Killed were pilot Roger Warren, flight nurse Sandra Pearson, and flight paramedic and base manager Wade Weston. Warren resided in Otsego, Mich.
It was the second fatal crash in Indiana in 4 1/2 years for the company that operated the helicopter, Missouri-based Air Evac Lifeteam.
Templeton said investigators found the rotor blades 320 yards from the rest of the wreckage.
"The rotor blades were separated and came to rest about 200 yards away," as did the rotor mast, Knudson said. "We have witness reports reporting the same thing."
Witnesses told investigators that the helicopter's nose tipped down before it crashed and exploded in the field near the town of Burney, about 40 miles southeast of Indianapolis.
"Much of the fuselage was burned pretty considerably," Knudson said.
The NTSB is not expected to release the official cause of the crash for at least nine months, Knudson said.
The fuselage was found 1.2 miles from where the helicopter took off from the Burney Volunteer Fire Department, Knudson said.
The helicopter was not carrying a patient when it crashed.
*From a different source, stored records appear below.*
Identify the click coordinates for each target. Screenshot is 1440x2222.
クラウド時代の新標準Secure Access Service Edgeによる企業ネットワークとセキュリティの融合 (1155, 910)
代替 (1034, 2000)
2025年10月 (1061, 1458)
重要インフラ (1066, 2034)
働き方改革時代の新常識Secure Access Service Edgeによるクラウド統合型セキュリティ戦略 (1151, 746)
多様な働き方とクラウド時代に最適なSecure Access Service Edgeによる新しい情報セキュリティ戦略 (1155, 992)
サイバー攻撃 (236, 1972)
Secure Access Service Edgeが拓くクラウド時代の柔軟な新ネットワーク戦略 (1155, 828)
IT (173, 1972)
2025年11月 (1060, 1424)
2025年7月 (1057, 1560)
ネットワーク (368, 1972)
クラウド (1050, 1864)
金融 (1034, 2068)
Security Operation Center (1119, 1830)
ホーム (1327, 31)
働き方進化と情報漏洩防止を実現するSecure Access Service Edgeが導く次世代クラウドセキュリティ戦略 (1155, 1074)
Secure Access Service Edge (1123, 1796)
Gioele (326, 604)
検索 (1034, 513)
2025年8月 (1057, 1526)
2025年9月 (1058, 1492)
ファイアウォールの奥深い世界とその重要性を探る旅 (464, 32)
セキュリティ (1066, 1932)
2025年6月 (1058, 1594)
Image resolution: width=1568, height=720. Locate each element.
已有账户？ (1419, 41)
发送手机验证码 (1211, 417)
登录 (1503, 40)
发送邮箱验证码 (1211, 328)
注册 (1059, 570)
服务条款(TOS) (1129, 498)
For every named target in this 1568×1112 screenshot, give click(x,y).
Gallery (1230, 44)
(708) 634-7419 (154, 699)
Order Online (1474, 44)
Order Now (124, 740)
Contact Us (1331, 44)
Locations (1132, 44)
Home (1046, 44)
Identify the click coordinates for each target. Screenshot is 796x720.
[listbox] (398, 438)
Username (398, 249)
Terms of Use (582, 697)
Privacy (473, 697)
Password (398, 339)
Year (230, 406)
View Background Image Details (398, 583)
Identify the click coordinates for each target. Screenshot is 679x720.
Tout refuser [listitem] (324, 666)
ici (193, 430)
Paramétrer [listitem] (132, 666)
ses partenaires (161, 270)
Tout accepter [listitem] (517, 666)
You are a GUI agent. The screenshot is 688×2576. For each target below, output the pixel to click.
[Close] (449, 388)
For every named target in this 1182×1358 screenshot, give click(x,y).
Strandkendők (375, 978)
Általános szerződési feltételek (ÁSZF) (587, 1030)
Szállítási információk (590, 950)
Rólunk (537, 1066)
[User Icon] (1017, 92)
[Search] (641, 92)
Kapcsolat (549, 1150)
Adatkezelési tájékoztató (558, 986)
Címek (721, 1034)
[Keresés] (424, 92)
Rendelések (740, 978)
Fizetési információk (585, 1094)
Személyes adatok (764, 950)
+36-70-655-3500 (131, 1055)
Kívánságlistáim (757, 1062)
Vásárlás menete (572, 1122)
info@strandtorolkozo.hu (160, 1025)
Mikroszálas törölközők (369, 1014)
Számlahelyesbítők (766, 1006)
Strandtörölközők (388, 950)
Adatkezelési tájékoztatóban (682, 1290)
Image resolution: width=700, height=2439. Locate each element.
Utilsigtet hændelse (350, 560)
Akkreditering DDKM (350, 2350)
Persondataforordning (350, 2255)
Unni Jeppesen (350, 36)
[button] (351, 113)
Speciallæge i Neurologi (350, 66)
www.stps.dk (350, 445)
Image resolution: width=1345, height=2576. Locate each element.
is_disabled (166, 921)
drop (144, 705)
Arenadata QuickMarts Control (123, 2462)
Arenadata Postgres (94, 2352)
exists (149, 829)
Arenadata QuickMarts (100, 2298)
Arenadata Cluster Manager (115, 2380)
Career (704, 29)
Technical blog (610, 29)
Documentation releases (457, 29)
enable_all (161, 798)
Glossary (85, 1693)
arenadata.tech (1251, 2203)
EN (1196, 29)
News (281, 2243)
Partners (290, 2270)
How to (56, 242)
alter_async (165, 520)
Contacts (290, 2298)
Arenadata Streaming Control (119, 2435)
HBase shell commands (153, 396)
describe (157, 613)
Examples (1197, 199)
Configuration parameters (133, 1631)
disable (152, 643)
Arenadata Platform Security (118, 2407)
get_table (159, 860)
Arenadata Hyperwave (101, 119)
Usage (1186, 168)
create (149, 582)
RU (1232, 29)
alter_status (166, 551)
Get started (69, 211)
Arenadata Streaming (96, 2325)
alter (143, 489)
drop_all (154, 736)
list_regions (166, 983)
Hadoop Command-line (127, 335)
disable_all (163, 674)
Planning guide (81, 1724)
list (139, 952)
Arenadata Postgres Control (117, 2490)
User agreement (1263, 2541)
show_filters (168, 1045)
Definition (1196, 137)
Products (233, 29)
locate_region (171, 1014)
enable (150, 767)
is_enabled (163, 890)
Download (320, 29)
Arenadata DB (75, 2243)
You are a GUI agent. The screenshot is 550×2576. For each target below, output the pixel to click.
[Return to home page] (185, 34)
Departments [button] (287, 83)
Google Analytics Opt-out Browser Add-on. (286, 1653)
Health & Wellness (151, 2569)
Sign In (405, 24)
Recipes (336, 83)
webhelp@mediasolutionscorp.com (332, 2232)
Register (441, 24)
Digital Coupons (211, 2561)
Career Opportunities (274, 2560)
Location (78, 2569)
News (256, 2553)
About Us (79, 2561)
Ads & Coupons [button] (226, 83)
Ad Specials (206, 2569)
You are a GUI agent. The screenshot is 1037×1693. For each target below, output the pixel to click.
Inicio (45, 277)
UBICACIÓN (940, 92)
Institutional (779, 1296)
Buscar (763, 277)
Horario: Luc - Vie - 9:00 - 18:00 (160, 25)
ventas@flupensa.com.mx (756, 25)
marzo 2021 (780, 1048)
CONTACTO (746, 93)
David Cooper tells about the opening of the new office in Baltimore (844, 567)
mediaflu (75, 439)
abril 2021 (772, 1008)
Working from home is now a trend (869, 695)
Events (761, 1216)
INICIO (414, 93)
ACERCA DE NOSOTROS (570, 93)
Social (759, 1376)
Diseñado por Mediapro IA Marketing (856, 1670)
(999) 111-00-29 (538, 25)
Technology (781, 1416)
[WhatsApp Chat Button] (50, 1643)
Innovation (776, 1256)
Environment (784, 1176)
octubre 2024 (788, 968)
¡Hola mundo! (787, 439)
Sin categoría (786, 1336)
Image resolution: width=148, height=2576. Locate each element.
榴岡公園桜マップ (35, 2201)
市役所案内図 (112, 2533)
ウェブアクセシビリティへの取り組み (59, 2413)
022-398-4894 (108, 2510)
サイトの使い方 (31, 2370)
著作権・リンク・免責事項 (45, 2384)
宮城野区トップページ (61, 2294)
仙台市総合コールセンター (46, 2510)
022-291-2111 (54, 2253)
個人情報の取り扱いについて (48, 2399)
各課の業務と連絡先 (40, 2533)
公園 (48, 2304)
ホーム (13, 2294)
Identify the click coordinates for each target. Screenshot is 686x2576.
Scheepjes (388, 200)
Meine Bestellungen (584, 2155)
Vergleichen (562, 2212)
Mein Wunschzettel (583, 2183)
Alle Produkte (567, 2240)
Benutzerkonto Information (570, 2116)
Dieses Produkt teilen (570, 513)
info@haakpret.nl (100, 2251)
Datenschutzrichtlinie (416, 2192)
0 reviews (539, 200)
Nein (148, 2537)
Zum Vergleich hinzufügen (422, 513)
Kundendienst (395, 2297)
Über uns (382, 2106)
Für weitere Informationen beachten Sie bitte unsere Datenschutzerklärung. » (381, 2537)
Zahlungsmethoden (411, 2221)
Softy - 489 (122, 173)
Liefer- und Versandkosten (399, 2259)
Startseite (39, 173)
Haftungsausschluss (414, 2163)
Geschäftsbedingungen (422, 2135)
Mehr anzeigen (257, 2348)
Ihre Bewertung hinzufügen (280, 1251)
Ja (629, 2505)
It had been at an event for the fire department and crashed as it was returning to its base in nearby Rushville.
Weston, 38, resided in Cambridge City and was married with two daughters, the Richmond Palladium-Item reported in an obituary Tuesday.
Pearson, a 1988 graduate of Paoli High School, had worked at the Air Evac base in Paoli before transferring to the base in Rushville, The Times-Mail of Bedford reported. She had a 10-year-old son and 7-year-old daughter.
"Our focus at this time is taking care of their families and our employees and supporting them through this tragedy, as well as working to determine what may have caused this accident so we can prevent this from happening again," Air Evac President Seth Myers said in a statement Tuesday.
Air Evac's four bases in Indiana were not accepting patient missions until crew members, many of whom had flown with those killed, could be assessed. "They will go back into operation when it is determined they are ready," the company said.
Air Evac's other Indiana bases are in Brazil, Evansville and Paoli. The company, which has its headquarters in West Plains, Mo., has 79 bases in 13 states.
The NTSB's Knudson said the agency's investigator was expected to remain at the crash scene through Wednesday. A preliminary report might be released as early as Friday, he said.
An Air Evac Lifeteam helicopter crashed in Warrick County near Evansville on April 20, 2004, killing a patient who strangled when the chest strap holding him in place wrapped around his neck. Three crew members were injured. The NTSB blamed the crash on pilot error and an altimeter that was improperly set to show an altitude about 300 feet too high.
An Air Evac helicopter made an emergency landing in a field near Evansville last January after the pilot decided visibility was too poor from heavy snowfall to continue the flight.